As long as it has an automatic transmission. I dont think that there is a length difference between the xj or the zj shaft length wise. I would try to find one off of a newer model, with less mileage (just for less likelyhood of wear in the slip, and the cardan). Put some new U-joints in, and maybe drop it off at your freindly local neighborhood driveshaft shop to get balanced. I would also purge the old grease out of the slip with some fresh grease.

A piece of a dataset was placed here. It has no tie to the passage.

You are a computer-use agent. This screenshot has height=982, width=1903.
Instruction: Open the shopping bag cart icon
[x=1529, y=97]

Try to grab another for a spare shaft, and wash off you diff, its gross. Good luck.
 
I'm running a front shaft at 6" of lift. Ran all weekend at Winterfest with no problems. 96CheroKee, Where are you located? I'm about 30 miles south of Effingham. You can come take a look at the jeep if you want. JIM.
 
It will work if you need a shaft around 31" or so in length. As in my case where it needs to be about 41" the front driveshaft does not work, it's too short by alot. 89 XJ, auto, 231, 5" lift and custom t-case x-member.
 
I'm located in Carbondale, IL about an hour SW of Mt.Vernon, IL if you've heard of that town by chance..? I appreciate the offer jim, and some pics or something would be great....but i probablly can't make it up there any time real soon.

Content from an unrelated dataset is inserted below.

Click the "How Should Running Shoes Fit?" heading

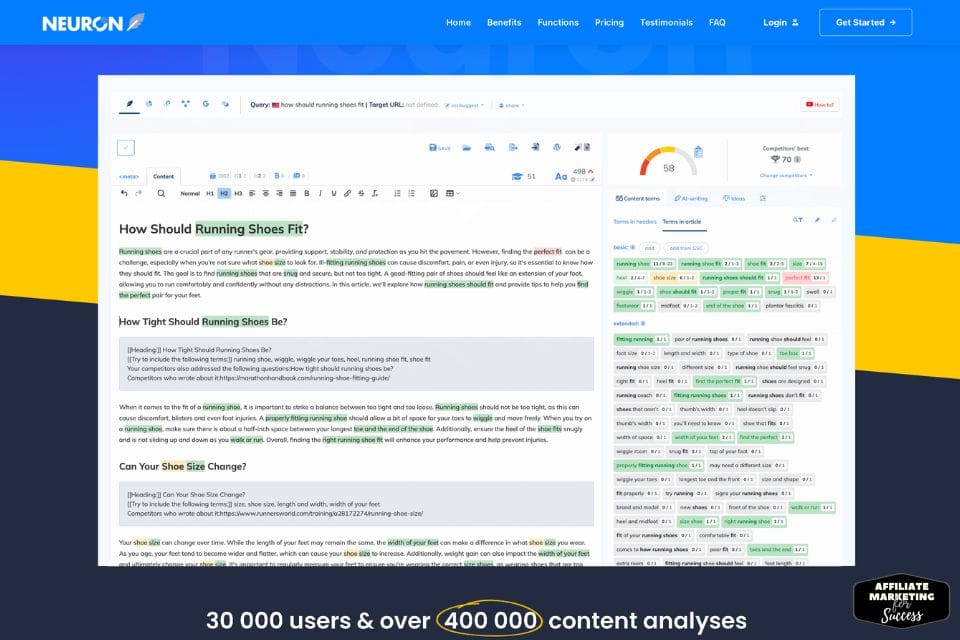[x=214, y=229]
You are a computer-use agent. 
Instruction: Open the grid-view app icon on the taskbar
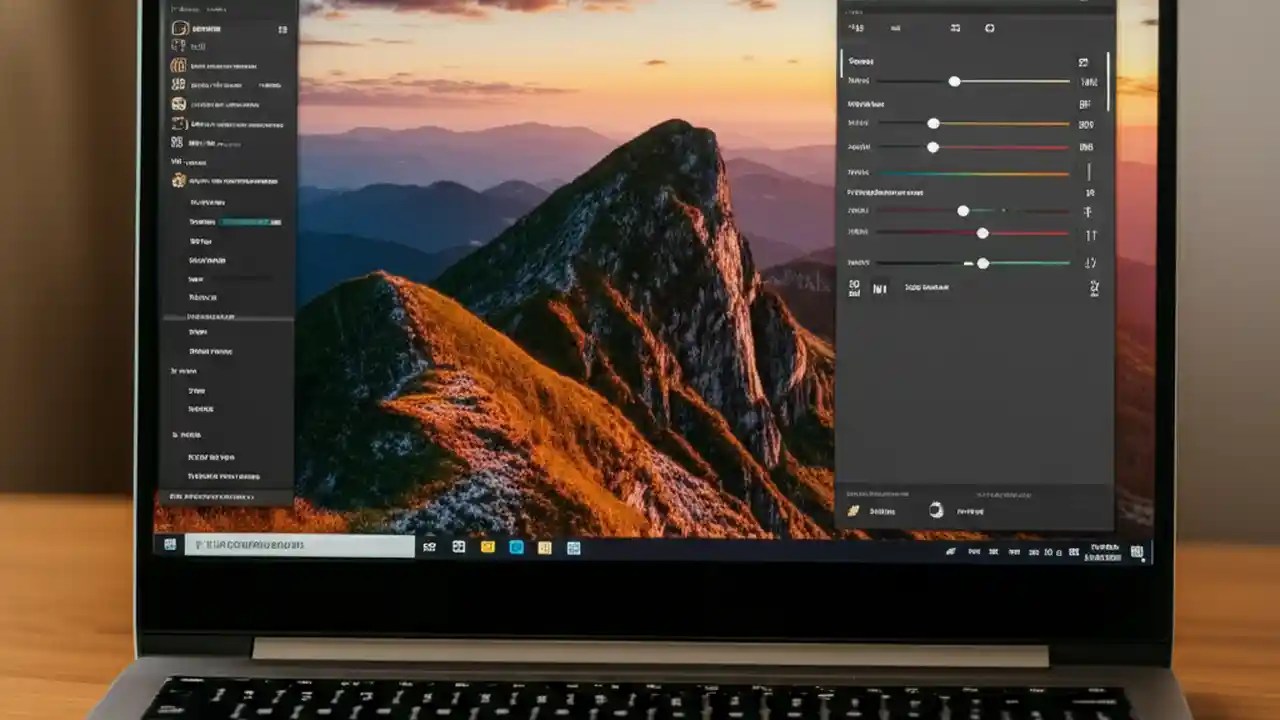point(458,548)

I have no idea what length I'm going to need beacause I'm still piecing together my lift.....so I guess I'll just have to wait untill I have it lifted to know what length i'm looking at. I'm prob going to get a hack n' tap with the spicier flange.....but i'm still debating over the PORC sye, or the sye's on eBay for $215.......any pros and cons would be great.

thanks again
 
PORC SYE $180- free shipping. Why not?
 
PORC SYE???? someone let me in on what that is?